- Interactive map of Municipal Park
- Type: Public urban park
- Location: Diekirch, Luxembourg
- Coordinates: 49°51′45″N 06°09′03″E﻿ / ﻿49.86250°N 6.15083°E
- Operator: Diekirch communal council

= Municipal Park (Diekirch) =

Public park in Diekirch, Luxembourg

The parc municipal de Diekirch (Stadpark vun Dikrech) is a linear park in Diekirch, in northern Luxembourg.

== Description ==

The park stretches on both sides along the Sauer from the Diekirch municipality border to Ingeldorf (in the southwest) to the municipality border to Gilsdorf (Bettendorf) (in the northeast). The park, which is around 100 m wide and around one and a half km long, is freely accessible all year round.

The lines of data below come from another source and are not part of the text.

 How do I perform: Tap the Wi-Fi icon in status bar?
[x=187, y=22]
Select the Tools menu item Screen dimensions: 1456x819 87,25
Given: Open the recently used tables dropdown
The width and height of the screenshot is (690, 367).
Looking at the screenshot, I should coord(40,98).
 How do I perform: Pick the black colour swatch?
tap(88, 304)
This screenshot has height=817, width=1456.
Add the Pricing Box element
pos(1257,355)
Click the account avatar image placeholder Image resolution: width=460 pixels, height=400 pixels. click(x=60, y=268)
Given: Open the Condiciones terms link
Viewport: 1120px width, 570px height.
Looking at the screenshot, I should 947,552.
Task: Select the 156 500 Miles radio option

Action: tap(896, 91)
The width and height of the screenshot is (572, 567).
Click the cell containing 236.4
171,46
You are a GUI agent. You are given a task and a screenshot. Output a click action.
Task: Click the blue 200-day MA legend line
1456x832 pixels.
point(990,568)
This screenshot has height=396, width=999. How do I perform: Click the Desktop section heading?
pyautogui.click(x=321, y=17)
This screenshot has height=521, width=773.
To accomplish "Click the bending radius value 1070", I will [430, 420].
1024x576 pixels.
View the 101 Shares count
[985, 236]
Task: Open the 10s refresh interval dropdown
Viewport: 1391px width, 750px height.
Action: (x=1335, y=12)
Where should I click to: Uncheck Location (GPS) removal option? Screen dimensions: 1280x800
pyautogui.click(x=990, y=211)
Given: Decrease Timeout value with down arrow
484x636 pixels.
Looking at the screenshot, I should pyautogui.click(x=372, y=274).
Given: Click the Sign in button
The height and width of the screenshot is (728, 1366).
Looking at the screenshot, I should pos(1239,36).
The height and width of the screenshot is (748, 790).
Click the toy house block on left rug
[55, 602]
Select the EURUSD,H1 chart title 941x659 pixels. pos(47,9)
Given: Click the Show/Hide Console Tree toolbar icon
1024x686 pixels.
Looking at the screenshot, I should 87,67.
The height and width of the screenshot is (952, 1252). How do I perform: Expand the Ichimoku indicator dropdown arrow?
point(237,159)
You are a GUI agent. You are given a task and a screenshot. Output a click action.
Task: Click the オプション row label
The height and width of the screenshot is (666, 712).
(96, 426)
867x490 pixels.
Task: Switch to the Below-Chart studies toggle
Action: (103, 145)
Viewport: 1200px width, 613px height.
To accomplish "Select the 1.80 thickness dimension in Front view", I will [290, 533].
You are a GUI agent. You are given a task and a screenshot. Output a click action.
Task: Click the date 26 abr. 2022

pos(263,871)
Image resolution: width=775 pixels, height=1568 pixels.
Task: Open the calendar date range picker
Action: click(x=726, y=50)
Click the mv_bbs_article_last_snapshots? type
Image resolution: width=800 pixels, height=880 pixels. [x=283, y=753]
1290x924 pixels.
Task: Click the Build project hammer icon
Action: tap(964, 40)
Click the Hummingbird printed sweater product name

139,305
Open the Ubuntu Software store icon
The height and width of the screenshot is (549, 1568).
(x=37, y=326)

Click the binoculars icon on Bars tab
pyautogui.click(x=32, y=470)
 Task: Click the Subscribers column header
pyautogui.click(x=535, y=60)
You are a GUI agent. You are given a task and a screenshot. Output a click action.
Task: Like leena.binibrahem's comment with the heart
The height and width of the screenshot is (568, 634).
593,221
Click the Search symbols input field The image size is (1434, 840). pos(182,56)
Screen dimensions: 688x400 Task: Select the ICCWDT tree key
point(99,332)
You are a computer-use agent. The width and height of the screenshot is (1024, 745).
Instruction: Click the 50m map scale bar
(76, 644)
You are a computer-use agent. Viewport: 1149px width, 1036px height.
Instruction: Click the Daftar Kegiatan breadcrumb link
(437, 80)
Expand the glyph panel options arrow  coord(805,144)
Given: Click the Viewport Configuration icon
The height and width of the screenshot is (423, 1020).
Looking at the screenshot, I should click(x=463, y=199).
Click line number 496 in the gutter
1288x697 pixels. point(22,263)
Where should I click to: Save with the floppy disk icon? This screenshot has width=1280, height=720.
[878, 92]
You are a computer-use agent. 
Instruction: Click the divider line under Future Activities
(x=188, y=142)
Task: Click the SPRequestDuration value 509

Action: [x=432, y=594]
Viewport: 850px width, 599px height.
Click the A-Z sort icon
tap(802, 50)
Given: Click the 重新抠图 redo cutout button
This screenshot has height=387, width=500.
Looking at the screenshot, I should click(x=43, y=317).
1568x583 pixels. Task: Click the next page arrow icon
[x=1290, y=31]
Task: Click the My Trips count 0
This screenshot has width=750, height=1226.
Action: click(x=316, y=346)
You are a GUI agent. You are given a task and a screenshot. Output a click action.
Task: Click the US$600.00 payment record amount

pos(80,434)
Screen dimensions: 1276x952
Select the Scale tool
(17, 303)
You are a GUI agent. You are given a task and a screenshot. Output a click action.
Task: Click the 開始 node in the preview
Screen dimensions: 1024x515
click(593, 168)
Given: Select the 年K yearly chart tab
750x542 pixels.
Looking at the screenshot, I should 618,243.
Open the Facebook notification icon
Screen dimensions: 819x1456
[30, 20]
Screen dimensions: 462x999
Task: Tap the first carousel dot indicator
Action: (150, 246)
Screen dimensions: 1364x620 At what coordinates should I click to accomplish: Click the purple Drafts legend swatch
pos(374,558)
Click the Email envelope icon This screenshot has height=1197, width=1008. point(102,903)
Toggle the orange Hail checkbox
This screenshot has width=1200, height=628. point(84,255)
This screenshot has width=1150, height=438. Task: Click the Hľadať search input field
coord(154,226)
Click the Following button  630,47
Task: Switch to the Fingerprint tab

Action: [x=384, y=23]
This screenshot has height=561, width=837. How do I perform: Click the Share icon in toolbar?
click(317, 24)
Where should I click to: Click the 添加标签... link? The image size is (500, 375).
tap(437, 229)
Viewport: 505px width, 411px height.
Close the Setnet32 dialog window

At the entry of the park, at Avenue de la Gare, there is a water feature. On the right side of the Sauer is the 11.2 hectare Parc découverte de la nature In Bedingen. The Dikricher Béierfest ("Diekirch Beer Festival") usually takes place every summer in the municipal park.

The park is the location of some monuments and public art:

In 1961, Charles Kohl and Edmond Lux created a monument in honor of the Diekirch politician Paul Eyschen (Monument Paul Eyschen). Kohl created the bronze high relief (Eyschen's bust), Lux created the comprehensive sculpture from cubic blocks of Ernzern sandstone.

In 1981, Wenzel Profant created a memorial for the Luxembourg refugees of the Second World War. The white stele consists of two curved, united basalt bodies that seem to flee and float; they are supposed to materialize the memory of the refugees.

An US Memorial, inaugurated in 1984, to commemorate the liberation of Luxembourg by the US Army in September 1944, is also located in the park.